- Born: 16 October 1867 Warsaw, Congress Poland, Russian Empire
- Died: 8 October 1932 (aged 64) Kraków, Poland
- Occupation(s): Feminist, suffragette, writer, and Laboratory Technician
- Spouse: Odo Bujwid

= Kazimiera Bujwidowa =

Polish social activist, publisher, feminist and atheist

Kazimiera Bujwidowa, née Klimontowicz, (16 October 1867 – 8 October 1932) was a Polish feminist and social activist.

==Life==
Bujwidowa was born on 16 October 1867 in Warsaw, Congress Poland, the illegitimate child of Ludwika and Kazimierz Klimontowicz. Her father acknowledged her and supported her financially, but she was raised by her mother and then by her aunt, Karolina Petronella Klimontowicz, after her mother's death. She attended a private boarding school and qualified as a private tutor after graduation. Women were not allowed to attend the University of Warsaw at that time so Bujwidowa enrolled in a dressmaking course and attended courses at the underground Flying University in the late 1880s. She married the bacteriologist and social worker Odo Bujwid in 1886 and became her husband's assistant and laboratory technician. They had four daughters and two sons together. When Bujwid was appointed as a professor at Jagellonian University in 1893, they moved to Kraków in Austrian Poland and she became an administrator at the Institute for the Production of Sera and Vaccines, headed by her husband. During World War I, she and her husband operated a hospital for Polish soldiers in Austro-Hungarian service.

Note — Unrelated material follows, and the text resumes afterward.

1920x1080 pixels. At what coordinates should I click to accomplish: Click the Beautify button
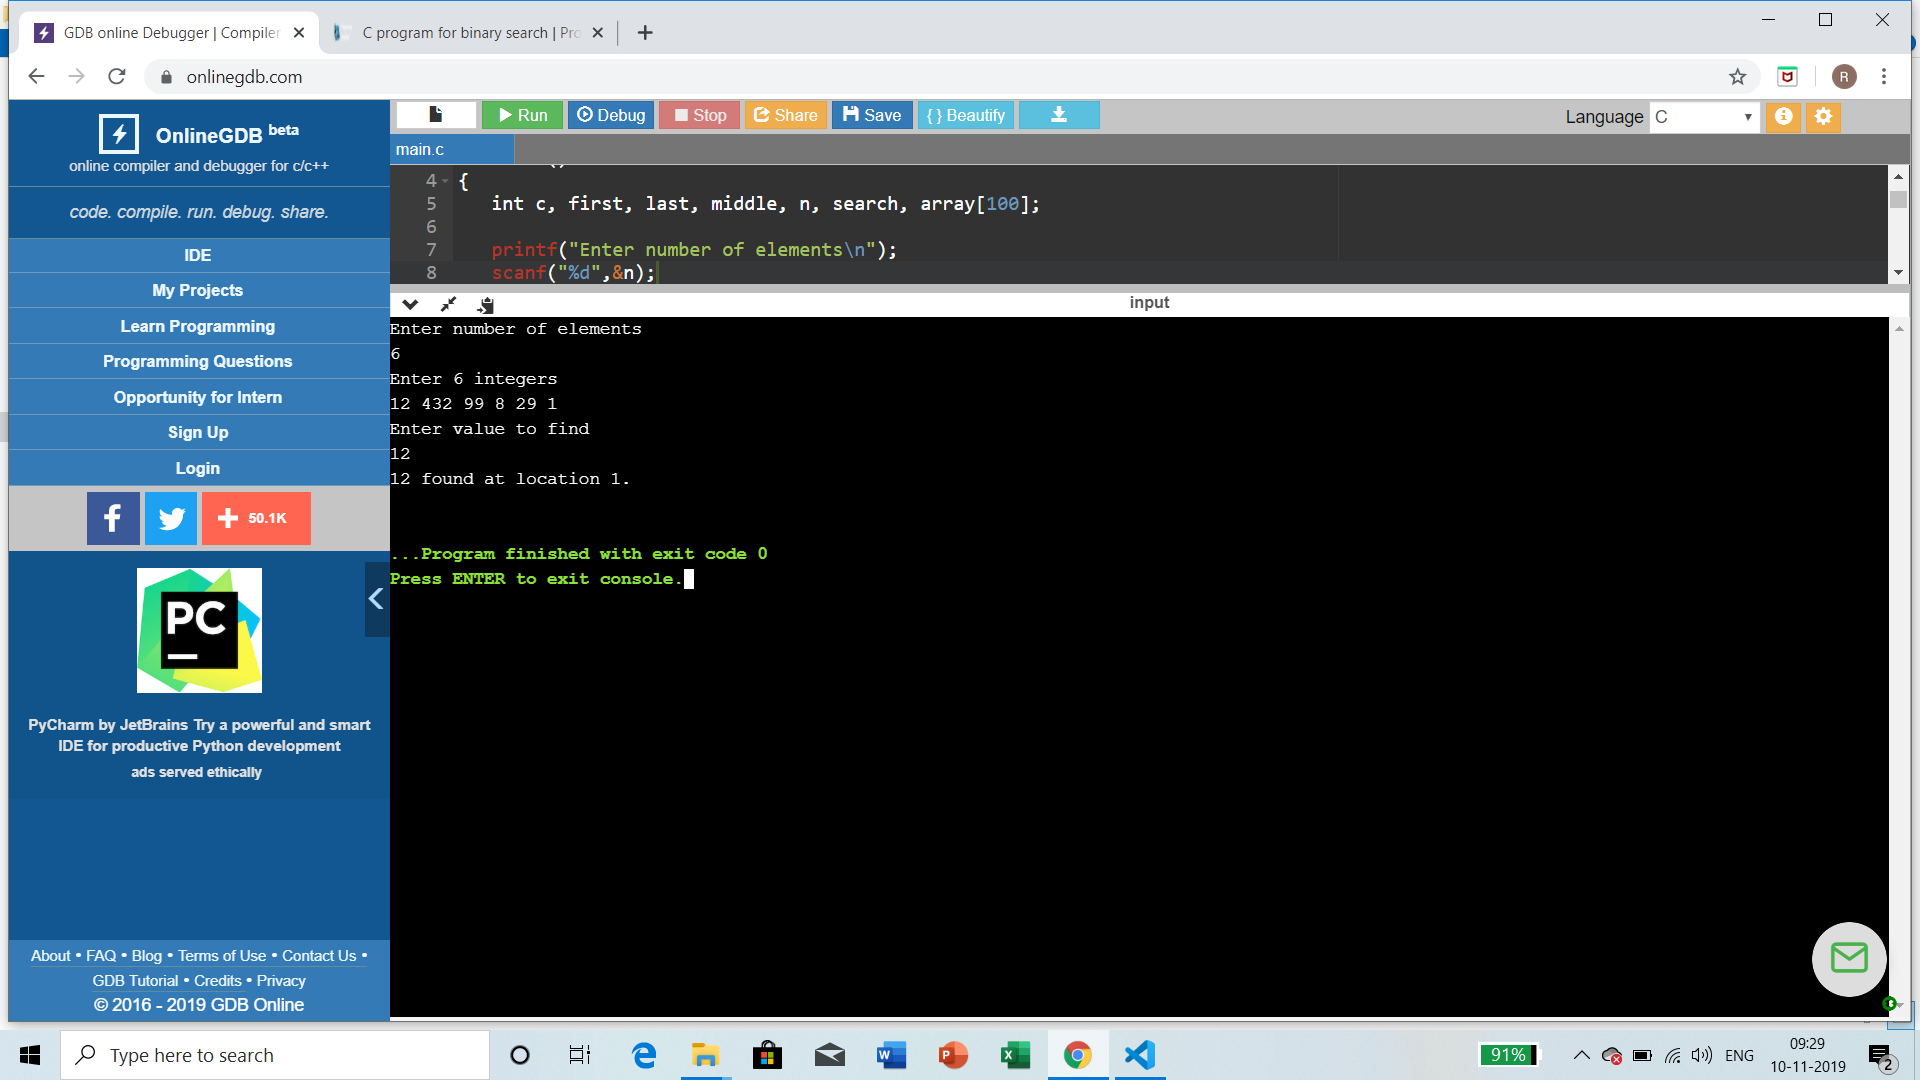pos(965,115)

In 1918 Bujwidowa became manager of the institute, retaining her position until her death on 8 October 1932 in Kraków.

==Work==
Bujwidowa was initially involved in campaigns to improve education and literacy in both Warsaw and Kraków; she was a member of the board of directors of the Society of Elementary Schools (Towarzystwo Szkół Ludowych) from 1899 to 1901, having been involved since her arrival in Kraków. She also organized the Kraków Reading Room for Women (Czytelnia dla kobiet) and became its chairwoman. "Bujwidowa considered the roles of mothers and schools crucially important in the creation of a better society. Women, therefore, were to be professionally trained in pedagogy, psychology and hygiene." Bujwidowa is credited with starting the first junior school for girls and for campaigning to see women entering Jagiellonian University as they did in 1897.